Subsecond calcium dynamics in ADP- and thrombin-stimulated platelets: A continuous-flow approach using indo-1

Abstract

The regulation and kinetics (<5 seconds) of cytosolic calcium changes ([Ca2+](i)) in stimulated blood platelets have been investigated under physiological blood flow conditions. Using a newly-developed continuous-flow approach with indo-1-loaded human platelets, adenosine diphosphate (ADP, 10 µmol/L) and thrombin (5 U/mL) were equally effective in significantly increasing [Ca2+](i) by 0.5 seconds. ADP induced a transient [Ca2+](i) peak of 1 to 2 µmol/L near 2 seconds, whereas thrombin caused a sustained and larger response.
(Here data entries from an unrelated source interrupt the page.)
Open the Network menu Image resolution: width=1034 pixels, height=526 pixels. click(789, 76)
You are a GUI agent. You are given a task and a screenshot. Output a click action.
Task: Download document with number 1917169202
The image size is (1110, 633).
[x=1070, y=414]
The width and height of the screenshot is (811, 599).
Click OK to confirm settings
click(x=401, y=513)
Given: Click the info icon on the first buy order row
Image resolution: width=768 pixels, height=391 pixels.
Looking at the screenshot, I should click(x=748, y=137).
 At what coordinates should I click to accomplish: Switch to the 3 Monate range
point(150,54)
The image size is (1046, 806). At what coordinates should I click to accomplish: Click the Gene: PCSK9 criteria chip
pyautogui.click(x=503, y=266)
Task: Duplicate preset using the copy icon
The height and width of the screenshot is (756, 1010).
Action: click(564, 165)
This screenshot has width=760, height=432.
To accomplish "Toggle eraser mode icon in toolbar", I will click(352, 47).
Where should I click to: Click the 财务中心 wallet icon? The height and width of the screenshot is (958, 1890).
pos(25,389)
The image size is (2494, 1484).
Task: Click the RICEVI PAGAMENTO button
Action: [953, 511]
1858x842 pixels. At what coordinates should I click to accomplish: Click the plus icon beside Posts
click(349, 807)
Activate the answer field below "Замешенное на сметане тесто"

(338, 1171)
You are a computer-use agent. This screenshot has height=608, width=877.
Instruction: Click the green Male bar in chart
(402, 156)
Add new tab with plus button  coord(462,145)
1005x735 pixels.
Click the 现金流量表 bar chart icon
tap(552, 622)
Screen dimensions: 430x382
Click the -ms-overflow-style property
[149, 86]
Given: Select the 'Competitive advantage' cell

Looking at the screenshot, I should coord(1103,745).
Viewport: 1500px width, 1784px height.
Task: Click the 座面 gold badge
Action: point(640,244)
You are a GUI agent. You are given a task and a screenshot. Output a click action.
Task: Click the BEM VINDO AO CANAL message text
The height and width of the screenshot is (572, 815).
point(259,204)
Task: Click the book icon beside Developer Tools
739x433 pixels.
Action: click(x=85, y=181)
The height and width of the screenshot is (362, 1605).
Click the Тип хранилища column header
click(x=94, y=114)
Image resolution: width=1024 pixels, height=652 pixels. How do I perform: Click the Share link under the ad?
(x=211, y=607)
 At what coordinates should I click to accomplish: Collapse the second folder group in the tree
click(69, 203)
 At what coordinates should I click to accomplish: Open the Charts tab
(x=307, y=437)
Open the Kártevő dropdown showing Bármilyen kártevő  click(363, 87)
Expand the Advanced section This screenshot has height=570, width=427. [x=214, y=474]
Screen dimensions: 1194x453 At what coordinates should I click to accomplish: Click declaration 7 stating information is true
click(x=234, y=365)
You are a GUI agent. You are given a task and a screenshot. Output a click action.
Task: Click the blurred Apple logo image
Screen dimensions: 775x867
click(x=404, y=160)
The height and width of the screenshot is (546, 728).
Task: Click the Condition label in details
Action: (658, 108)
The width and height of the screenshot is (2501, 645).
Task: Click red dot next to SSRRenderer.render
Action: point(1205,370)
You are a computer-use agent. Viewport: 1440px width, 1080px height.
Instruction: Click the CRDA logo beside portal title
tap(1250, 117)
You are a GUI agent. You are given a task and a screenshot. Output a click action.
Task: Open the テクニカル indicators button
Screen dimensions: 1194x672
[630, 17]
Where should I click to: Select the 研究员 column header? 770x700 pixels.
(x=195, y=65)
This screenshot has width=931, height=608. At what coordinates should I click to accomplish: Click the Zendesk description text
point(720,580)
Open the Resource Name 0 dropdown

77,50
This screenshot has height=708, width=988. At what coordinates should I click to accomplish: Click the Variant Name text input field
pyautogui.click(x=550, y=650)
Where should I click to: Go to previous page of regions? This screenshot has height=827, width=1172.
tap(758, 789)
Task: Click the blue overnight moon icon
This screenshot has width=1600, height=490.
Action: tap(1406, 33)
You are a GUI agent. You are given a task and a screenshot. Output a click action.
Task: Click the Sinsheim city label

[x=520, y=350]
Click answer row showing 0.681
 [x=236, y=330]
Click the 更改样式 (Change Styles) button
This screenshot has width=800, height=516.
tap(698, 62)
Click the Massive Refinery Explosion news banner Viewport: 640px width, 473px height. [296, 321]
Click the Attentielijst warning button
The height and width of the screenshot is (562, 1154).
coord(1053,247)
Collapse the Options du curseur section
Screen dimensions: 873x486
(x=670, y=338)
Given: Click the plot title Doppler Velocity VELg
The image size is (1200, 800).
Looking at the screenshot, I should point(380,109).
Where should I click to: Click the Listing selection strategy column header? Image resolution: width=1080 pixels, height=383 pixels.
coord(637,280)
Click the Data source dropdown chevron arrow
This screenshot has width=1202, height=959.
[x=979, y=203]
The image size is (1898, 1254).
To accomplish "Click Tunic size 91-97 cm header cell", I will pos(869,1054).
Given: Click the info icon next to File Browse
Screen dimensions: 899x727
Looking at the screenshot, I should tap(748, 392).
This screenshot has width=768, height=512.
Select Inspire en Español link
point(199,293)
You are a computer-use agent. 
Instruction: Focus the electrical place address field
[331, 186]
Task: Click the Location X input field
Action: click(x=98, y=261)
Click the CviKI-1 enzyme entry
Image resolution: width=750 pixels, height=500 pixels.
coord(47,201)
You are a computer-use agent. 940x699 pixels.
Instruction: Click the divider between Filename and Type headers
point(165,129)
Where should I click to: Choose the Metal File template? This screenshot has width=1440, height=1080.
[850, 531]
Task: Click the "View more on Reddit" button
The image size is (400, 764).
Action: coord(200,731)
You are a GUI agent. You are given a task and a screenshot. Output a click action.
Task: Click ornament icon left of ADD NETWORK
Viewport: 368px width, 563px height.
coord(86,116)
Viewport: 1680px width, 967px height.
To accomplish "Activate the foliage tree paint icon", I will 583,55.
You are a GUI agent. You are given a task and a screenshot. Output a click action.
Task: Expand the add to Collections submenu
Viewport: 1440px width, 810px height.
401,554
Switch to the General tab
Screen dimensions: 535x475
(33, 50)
The first phase (<2 seconds) was not influenced by a lack of extracellular Ca2+, in contrast to the subsequent [Ca2+](i) increase that only reached about 0.7 µmol/L for either ADP or thrombin. The shear rates used in our continuous-flow apparatus were physiological (<1,258 sec-1) and only slightly increased the basal [Ca2+](i) of 0.1 µmol/L. Platelet aggregation (<5 seconds), assessed by single-particle counting, was not altered in platelets loaded with indo-1/AM (2.5 µmol/L).